* WHAT TO PRODUCE
In the text on Luther's pamphlets about the peasants, who received An Open Letter on the Harsh Book Against the Peasants?

* SOURCE DOCUMENT
The pamphlet severely denounces the peasants on three charges: that they had violated oaths of loyalty, which makes them subject to secular punishment; they had committed crimes contrary to their faith; and that their crimes were committed using Christ's name which was blasphemy:

The peasants have taken upon themselves the burden of three terrible sins against God and man; by this they have merited death in body and soul ... they have sworn to be true and faithful, submissive and obedient, to their rulers ... now deliberately and violently breaking this oath ... they are starting a rebellion, and are violently robbing and plundering monasteries and castles which are not theirs ... they have doubly deserved death in body and soul as highwaymen and murderers ... they cloak this terrible and horrible sin with the gospel ... thus they become the worst blasphemers of God and slanderers of his holy name

Luther goes so far as to justify the actions of the princes against the peasants, even when it involves acts of violence. He feels that they can be punished by the lords on the basis that they have "become faithless, perjured, disobedient, rebellious, murderers, robbers, and blasphemers, whom even a heathen ruler has the right and authority to punish". He even venerates those who fight against the peasants, stating that "anyone who is killed fighting on the side of the rulers may be a true martyr in the eyes of God". He closes with a sort of disclaimer, "if anyone thinks this too harsh, let him remember that rebellion is intolerable and that the destruction of the world is to be expected every hour". One of the reasons why Luther urged that the secular authorities crush the peasant rebellion was because of St. Paul's teaching of the doctrine of divine right of kings in , which says that all the authorities are appointed by God, and should not therefore be resisted.

===Open Letter on the Harsh Book Against the Peasants===
As Against the Peasants was published, Müntzer's forces were defeated, and he was captured. On 27 May, Thomas Müntzer confessed before his execution. Three days later, Luther wrote again to Johann Rühel and confided, "Well, whoever has seen Müntzer can say that he has seen the devil in the flesh in his greatest wrath. O Lord God, wherever such a spirit is in the peasants, how high time it is that they are strangled like mad dogs!" His pique had not subsided, even though the war was all but over.

The peasants felt betrayed by Luther's change of position between his two pamphlets. His support in Admonition had turned to vitriol mere weeks later. His friends urged him to retract Against the Peasants.

After a few months, he decided a formal explanation was required. He wrote An Open Letter on the Harsh Book Against the Peasants to the chancellor of Mansfeld Caspar Müller. He defends his previous writings, and states that it is the duty of a Christian to "suffer injustice, not to seize the sword and take to violence". He defends the 'harshness' that he used, stating that "a rebel is not worth rational arguments, for he does not accept them. You have to answer people like that with a fist, until the sweat drips off their noses". He also states that the princes were too severe in their punishment of the peasants and would be punished by God for their behaviour.

* DATA FOR ANALYSIS
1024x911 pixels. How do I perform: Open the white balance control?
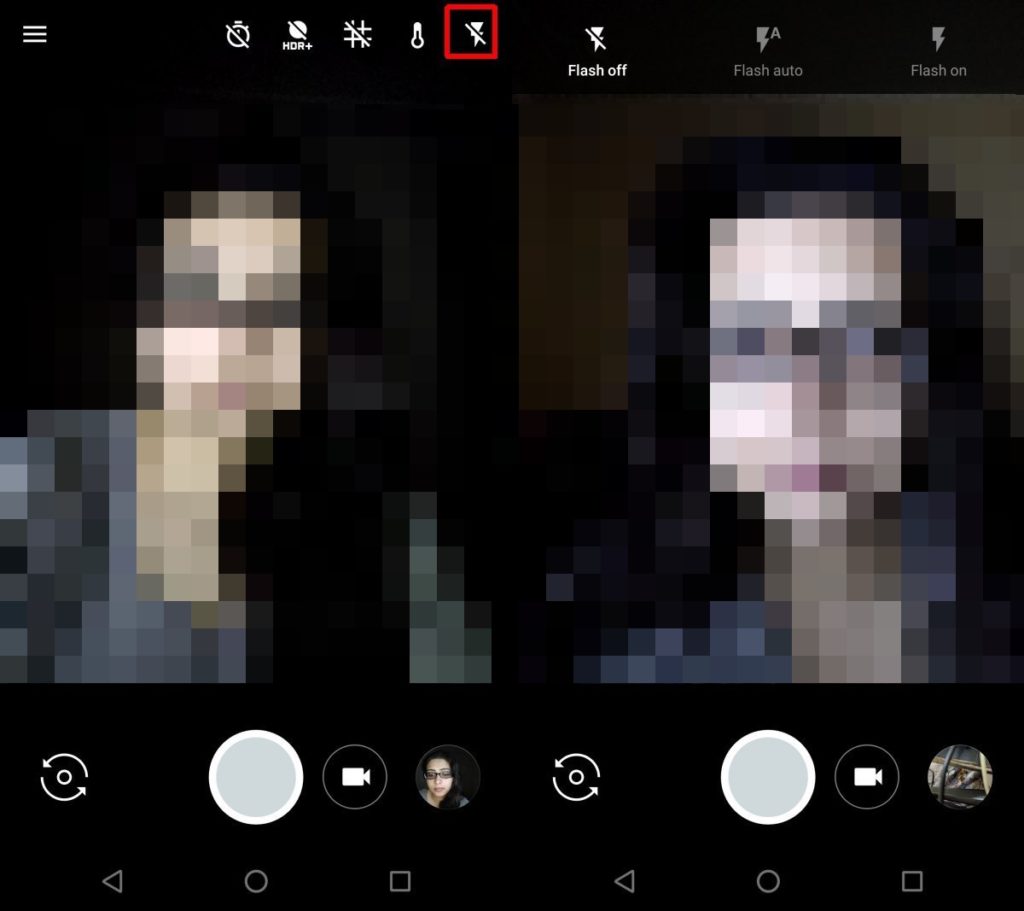[x=358, y=35]
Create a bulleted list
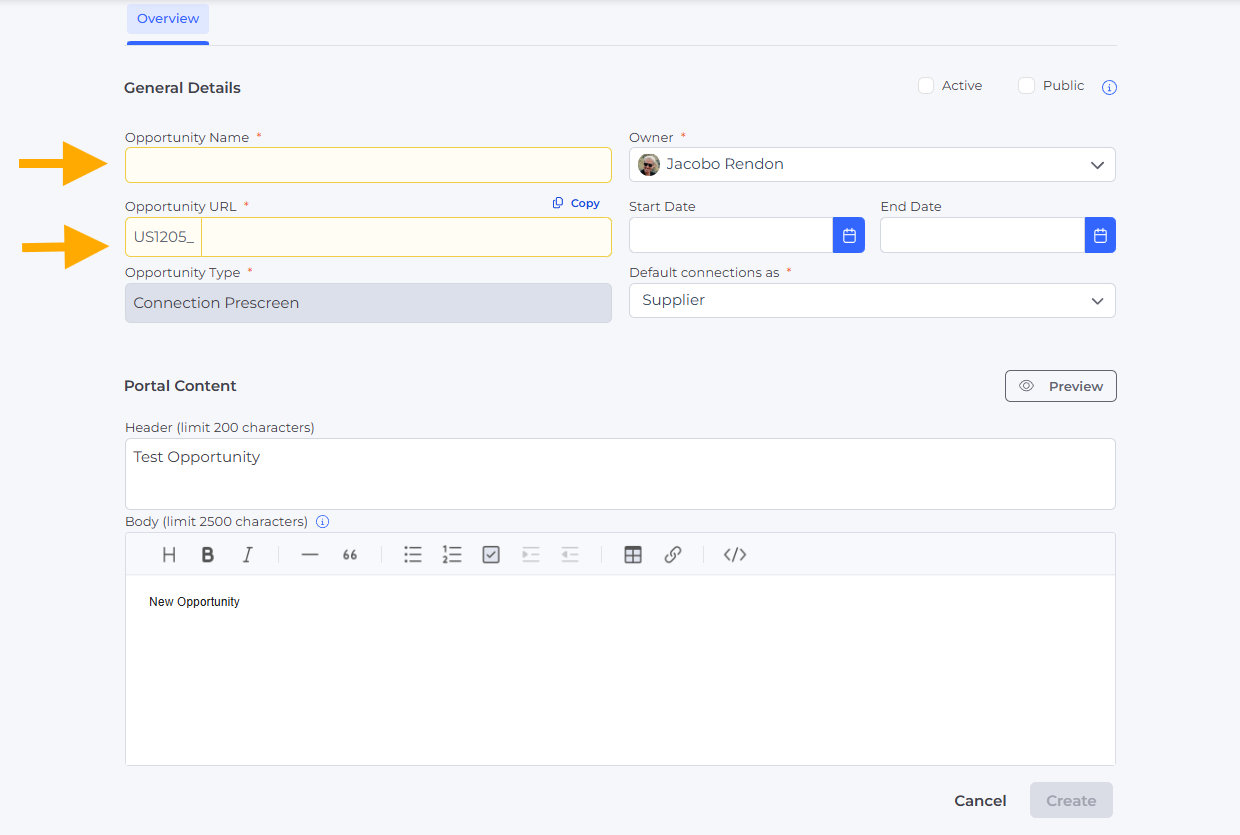 (x=413, y=555)

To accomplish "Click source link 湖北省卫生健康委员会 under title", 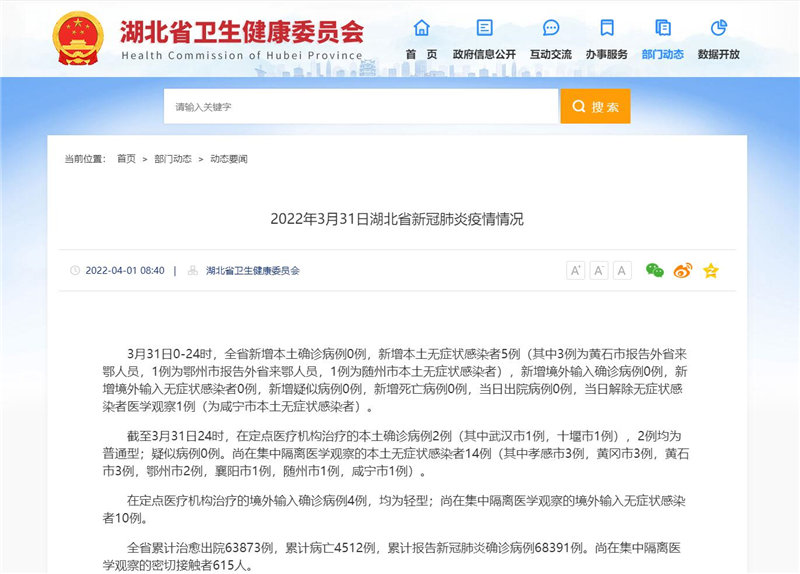I will pos(252,271).
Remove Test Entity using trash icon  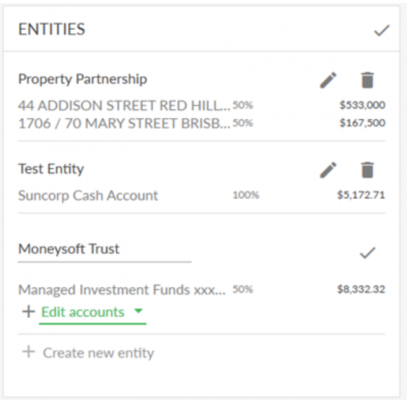367,170
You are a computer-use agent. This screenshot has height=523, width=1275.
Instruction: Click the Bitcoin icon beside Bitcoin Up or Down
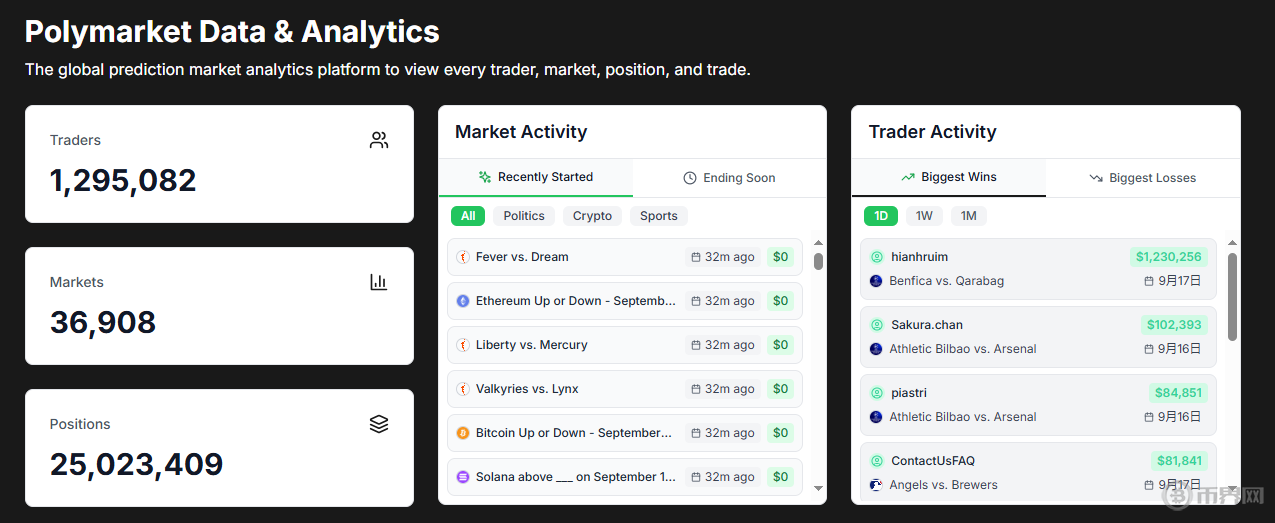tap(463, 433)
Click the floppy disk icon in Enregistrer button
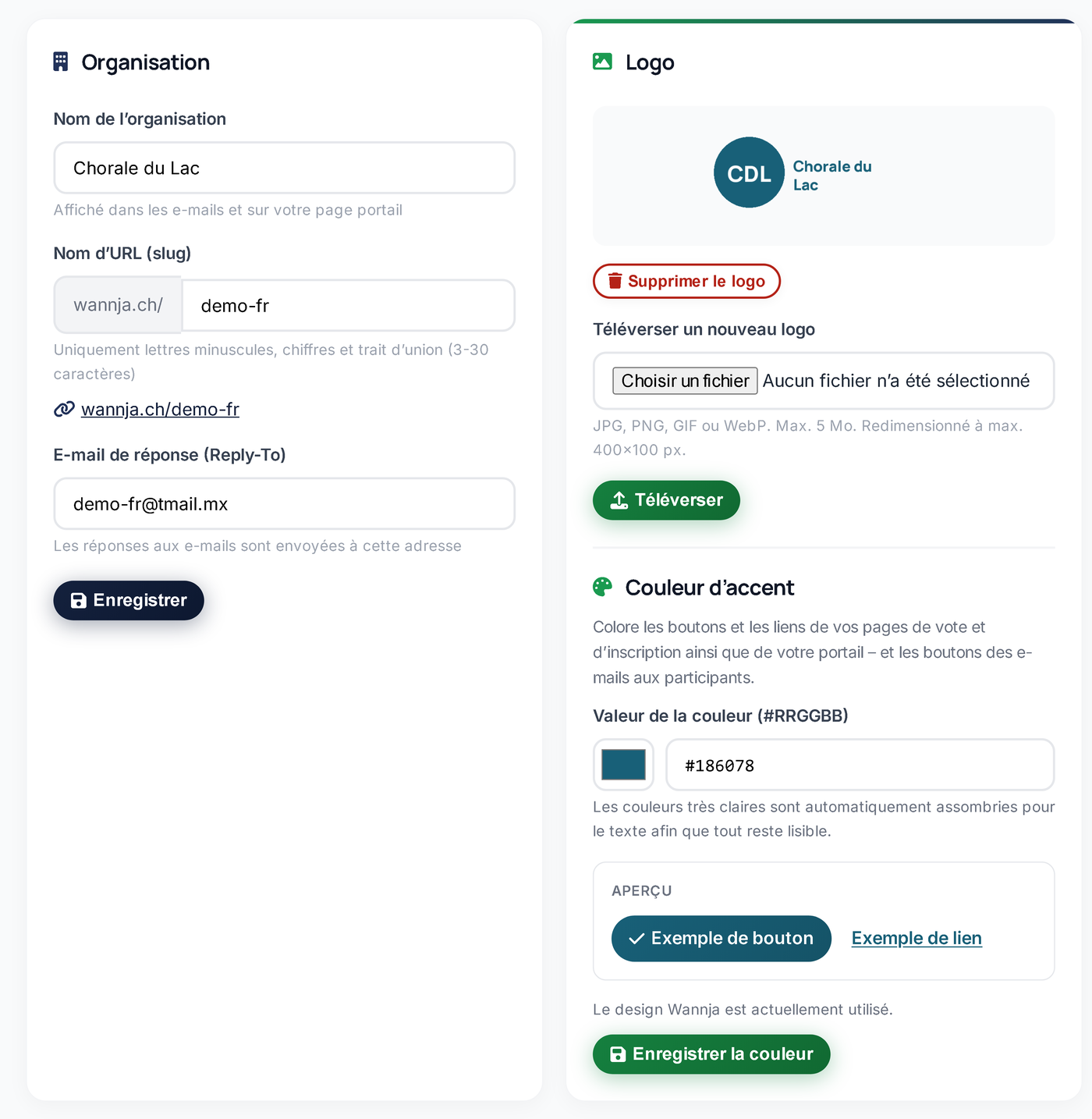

* TASK OUTPUT
Caspar Müller, the chancellor of Mansfeld.